Inventory is working capital sitting on a shelf. Too little and you stock out, lose sales, and damage customer trust. Too much and your cash is frozen in product that may or may not sell. This guide covers the formulas, the reorder discipline, and the policies that keep both working capital and customer experience in balance.
The Core Metrics
| Metric | Formula | Healthy range |
|---|---|---|
| Inventory Turnover | COGS ÷ Average Inventory | 4-12 (industry dependent) |
| Days Inventory Outstanding (DIO) | 365 ÷ Turnover | 30-90 days |
| Gross Margin Return on Investment (GMROI) | Gross Margin $ ÷ Average Inventory Cost | >200% target |
| Stockout Rate | Out-of-stock SKUs ÷ Total SKUs | <2% on A items |
| Dead Stock % | Inventory with no movement in 90+ days ÷ Total | <5% |
Reorder Discipline
The reorder point (ROP) is the simple formula every inventory-carrying business should automate:
ROP = (Daily Demand × Lead Time in Days) + Safety Stock
Set ROP per SKU. When on-hand quantity drops to the ROP, place an order. Modern inventory tools automate this — and the discipline matters more than the tool. Even a spreadsheet with weekly reorder review will outperform "we noticed we were out."
ABC Analysis
Pareto's principle applies hard to inventory. Roughly 20% of SKUs drive 80% of revenue. Categorise:
- A items — top revenue producers. Tight forecasts, weekly counts, generous safety stock, multiple suppliers if possible.
- B items — mid-tier. Monthly review, normal reorder rules.
- C items — long tail. Quarterly review, lean stock, accept higher stockout risk in exchange for capital efficiency.
Costing Methods
- FIFO (First-In, First-Out): oldest cost flows to COGS first. Matches physical reality for most businesses.
- LIFO (Last-In, First-Out): newest cost to COGS. US tax method only; banned under IFRS.

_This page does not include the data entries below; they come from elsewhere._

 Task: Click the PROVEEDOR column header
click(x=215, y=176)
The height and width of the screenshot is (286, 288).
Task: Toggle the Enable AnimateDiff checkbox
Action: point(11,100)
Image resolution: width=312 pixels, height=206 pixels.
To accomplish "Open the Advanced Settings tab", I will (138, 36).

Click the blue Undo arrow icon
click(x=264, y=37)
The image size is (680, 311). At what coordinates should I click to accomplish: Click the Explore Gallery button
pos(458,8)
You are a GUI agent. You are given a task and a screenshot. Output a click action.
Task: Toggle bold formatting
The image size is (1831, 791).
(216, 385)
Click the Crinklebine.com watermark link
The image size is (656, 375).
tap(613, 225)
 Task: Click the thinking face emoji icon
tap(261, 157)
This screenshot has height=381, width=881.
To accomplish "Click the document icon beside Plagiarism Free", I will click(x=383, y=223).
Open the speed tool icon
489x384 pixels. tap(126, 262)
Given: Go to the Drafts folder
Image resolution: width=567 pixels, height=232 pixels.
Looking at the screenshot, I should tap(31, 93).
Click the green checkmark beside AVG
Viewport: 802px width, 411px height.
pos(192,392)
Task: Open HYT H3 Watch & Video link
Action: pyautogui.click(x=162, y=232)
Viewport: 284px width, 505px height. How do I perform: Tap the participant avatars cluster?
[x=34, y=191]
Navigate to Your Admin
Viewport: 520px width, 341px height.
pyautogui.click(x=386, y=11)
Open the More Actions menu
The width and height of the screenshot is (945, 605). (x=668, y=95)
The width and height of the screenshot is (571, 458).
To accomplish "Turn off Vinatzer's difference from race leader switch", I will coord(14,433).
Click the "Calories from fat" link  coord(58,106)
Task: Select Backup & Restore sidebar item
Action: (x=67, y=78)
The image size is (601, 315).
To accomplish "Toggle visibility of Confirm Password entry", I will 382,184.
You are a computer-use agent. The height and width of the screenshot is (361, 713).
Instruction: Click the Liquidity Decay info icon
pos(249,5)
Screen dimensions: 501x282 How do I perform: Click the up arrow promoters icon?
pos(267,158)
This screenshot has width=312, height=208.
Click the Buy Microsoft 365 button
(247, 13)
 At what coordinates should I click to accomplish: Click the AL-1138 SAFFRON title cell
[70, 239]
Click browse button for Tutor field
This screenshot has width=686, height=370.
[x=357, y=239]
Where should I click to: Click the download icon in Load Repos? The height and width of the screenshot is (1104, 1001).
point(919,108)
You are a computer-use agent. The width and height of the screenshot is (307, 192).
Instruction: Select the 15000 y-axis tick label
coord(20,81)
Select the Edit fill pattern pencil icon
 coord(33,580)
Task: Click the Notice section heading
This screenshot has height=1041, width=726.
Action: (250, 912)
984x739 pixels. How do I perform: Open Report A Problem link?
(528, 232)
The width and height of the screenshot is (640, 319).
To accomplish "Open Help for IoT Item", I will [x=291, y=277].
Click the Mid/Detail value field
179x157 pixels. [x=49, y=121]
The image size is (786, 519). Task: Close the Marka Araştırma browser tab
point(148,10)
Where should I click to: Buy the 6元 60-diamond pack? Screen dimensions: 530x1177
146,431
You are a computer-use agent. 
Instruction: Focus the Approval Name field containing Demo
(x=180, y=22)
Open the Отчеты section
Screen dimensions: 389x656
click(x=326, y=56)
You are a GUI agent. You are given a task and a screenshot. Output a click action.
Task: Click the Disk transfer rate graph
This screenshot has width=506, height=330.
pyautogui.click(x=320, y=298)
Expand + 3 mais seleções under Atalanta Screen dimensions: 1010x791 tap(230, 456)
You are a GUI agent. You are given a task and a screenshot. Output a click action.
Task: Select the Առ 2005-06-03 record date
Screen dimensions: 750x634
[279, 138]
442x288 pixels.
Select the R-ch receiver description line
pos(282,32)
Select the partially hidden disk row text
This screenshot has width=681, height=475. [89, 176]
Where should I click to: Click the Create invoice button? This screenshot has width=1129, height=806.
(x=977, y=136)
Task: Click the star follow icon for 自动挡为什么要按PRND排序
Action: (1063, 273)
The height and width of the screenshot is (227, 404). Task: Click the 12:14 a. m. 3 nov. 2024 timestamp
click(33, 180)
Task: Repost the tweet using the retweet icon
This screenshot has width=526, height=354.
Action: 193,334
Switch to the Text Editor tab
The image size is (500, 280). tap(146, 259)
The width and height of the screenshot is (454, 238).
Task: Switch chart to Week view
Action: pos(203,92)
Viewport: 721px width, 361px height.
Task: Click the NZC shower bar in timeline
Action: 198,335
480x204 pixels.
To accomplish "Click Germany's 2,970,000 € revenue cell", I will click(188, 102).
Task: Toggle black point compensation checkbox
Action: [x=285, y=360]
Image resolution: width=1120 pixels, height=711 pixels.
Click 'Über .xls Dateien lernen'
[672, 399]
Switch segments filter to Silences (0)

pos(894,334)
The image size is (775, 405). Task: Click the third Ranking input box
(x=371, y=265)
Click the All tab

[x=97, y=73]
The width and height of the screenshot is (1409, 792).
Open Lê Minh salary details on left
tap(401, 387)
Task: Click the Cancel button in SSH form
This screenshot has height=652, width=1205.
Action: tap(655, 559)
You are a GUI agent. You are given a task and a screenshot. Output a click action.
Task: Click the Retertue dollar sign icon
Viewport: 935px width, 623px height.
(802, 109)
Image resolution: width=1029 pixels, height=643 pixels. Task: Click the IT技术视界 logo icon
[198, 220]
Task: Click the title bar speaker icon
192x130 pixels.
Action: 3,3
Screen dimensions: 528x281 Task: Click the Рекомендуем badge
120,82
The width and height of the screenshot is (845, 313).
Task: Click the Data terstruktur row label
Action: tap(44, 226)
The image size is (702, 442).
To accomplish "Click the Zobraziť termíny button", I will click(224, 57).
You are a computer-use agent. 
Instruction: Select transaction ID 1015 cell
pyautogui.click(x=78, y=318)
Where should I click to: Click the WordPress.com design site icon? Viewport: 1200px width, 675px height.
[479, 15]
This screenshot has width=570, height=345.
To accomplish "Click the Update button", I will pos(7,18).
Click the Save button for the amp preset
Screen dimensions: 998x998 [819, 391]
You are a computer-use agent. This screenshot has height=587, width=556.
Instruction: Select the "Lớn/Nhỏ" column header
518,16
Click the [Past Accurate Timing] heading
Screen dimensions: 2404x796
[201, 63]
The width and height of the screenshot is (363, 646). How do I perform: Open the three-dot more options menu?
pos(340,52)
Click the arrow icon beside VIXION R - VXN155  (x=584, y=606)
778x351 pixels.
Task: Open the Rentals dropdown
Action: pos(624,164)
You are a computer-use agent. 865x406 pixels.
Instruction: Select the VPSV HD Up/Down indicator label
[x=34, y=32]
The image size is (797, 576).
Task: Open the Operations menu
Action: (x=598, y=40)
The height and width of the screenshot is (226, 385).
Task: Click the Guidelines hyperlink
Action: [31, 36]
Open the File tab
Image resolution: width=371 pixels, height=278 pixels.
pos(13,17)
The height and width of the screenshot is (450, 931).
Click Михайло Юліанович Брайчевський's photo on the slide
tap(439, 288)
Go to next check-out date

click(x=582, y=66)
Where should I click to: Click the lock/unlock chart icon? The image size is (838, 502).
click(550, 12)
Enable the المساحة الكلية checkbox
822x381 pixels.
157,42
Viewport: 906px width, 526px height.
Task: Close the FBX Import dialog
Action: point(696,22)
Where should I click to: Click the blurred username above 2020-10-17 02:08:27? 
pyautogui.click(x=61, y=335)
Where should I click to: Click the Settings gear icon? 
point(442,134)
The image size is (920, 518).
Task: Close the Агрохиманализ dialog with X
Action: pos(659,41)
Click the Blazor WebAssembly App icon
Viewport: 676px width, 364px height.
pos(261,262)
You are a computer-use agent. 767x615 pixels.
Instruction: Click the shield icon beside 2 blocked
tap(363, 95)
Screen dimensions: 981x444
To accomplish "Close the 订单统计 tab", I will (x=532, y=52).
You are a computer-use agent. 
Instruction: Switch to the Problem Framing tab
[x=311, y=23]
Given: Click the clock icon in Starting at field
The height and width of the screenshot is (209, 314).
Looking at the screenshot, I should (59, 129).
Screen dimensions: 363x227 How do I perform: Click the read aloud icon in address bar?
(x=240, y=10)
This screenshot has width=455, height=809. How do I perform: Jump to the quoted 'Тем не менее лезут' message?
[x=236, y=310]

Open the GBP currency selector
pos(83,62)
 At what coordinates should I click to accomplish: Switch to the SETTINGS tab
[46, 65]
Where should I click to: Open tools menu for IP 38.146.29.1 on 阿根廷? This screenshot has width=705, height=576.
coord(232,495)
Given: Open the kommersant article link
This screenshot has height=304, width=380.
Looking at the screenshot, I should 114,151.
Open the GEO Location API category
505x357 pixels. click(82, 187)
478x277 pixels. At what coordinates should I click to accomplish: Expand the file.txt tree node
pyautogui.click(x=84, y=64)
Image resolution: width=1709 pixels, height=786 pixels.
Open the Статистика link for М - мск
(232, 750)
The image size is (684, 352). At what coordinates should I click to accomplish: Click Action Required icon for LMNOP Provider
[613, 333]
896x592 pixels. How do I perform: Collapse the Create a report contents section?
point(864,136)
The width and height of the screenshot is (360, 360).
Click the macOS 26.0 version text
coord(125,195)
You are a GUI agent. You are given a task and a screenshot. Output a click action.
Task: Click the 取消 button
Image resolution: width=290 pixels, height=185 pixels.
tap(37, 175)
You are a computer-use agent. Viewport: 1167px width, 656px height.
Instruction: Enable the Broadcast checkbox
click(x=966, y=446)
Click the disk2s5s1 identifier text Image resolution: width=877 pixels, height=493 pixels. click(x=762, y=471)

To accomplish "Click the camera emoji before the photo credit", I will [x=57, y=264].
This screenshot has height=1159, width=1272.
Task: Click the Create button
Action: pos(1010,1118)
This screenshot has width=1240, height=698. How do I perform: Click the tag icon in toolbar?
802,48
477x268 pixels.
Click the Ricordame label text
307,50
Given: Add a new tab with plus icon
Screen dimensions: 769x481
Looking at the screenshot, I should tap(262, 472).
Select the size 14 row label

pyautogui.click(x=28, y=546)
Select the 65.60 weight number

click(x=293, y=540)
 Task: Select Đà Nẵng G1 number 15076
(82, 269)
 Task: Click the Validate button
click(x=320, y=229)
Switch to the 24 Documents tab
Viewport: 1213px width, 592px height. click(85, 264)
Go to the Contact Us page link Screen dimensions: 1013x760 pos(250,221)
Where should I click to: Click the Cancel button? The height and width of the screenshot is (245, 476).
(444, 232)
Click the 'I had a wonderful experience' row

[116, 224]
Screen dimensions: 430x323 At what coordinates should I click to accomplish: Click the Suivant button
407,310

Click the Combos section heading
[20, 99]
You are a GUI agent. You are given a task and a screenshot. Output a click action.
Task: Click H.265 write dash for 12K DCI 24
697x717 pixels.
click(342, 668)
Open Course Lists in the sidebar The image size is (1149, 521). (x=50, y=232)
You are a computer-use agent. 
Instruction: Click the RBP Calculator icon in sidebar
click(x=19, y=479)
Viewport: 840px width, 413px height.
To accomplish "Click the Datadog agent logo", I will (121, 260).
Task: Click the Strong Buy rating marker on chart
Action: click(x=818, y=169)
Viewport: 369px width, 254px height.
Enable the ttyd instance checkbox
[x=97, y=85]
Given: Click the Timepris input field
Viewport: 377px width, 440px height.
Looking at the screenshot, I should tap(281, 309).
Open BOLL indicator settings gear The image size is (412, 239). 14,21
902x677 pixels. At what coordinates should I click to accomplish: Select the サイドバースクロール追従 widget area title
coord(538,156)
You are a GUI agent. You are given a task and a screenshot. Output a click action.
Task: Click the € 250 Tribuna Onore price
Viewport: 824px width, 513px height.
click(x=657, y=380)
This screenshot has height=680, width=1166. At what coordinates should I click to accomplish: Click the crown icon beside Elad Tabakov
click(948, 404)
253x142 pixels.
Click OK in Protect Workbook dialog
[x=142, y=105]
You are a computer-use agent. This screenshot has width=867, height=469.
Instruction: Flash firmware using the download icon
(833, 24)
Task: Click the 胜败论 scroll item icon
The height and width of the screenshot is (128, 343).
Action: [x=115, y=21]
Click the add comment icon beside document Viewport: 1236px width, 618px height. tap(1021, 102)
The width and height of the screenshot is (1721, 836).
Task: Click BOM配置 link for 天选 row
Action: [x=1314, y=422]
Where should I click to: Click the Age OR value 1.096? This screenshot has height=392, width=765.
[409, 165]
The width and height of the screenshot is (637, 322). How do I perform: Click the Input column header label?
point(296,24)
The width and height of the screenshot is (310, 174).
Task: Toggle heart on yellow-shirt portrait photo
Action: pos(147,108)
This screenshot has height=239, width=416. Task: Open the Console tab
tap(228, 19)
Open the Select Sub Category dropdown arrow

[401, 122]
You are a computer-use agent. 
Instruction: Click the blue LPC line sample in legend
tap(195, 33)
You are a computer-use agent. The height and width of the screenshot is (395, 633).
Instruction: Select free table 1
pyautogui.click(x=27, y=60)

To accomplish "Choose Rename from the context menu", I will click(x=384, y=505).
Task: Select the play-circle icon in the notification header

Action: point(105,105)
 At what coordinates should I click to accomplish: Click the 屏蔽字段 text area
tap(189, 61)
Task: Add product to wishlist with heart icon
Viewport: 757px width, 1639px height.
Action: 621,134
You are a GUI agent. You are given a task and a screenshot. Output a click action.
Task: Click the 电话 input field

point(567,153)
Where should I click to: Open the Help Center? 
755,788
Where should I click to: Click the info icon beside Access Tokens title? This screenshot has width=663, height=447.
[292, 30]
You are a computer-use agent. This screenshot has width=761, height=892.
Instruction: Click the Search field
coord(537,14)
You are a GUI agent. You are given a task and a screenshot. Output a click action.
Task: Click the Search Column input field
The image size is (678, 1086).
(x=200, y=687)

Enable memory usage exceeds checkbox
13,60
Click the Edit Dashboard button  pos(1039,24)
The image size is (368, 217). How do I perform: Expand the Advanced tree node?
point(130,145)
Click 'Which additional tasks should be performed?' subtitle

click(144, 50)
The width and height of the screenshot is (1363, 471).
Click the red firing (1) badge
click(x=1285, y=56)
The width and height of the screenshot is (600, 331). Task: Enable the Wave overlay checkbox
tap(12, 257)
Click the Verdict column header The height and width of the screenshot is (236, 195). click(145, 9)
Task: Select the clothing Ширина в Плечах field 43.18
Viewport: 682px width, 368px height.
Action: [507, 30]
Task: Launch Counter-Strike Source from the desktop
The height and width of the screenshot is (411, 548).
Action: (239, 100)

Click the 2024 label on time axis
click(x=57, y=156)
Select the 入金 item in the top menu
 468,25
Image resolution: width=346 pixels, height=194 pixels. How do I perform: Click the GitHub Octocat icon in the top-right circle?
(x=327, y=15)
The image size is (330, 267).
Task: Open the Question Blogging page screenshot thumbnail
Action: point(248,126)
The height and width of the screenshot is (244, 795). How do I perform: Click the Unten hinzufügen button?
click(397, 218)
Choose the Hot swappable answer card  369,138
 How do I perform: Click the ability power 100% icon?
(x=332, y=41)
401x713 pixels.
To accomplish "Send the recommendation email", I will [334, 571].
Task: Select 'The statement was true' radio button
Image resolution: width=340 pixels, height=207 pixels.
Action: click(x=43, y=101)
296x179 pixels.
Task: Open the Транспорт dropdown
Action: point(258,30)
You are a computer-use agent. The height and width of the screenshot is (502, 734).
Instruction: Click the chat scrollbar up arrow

- Weighted Average: blended cost per unit. Simpler bookkeeping; less precise during volatile pricing.
- Specific Identification: each unit tracked individually. Required for high-value items (vehicles, jewellery, art).
The Hidden Costs of Excess Inventory
- Capital cost — your money tied up at your borrowing rate (often 8-15% annualised).
- Storage cost — warehouse space, racking, climate control.
- Obsolescence — fashion, tech, perishable, seasonal stock loses value over time.
- Insurance — most policies premium-rate on inventory value.
- Shrinkage — theft, damage, miscounts. Industry average ~1.5% of inventory annually.
Holding cost for typical small businesses is 20-30% of inventory value per year. A $50,000 excess inventory position costs $10,000-$15,000 annually in pure carrying cost — money that could fund growth.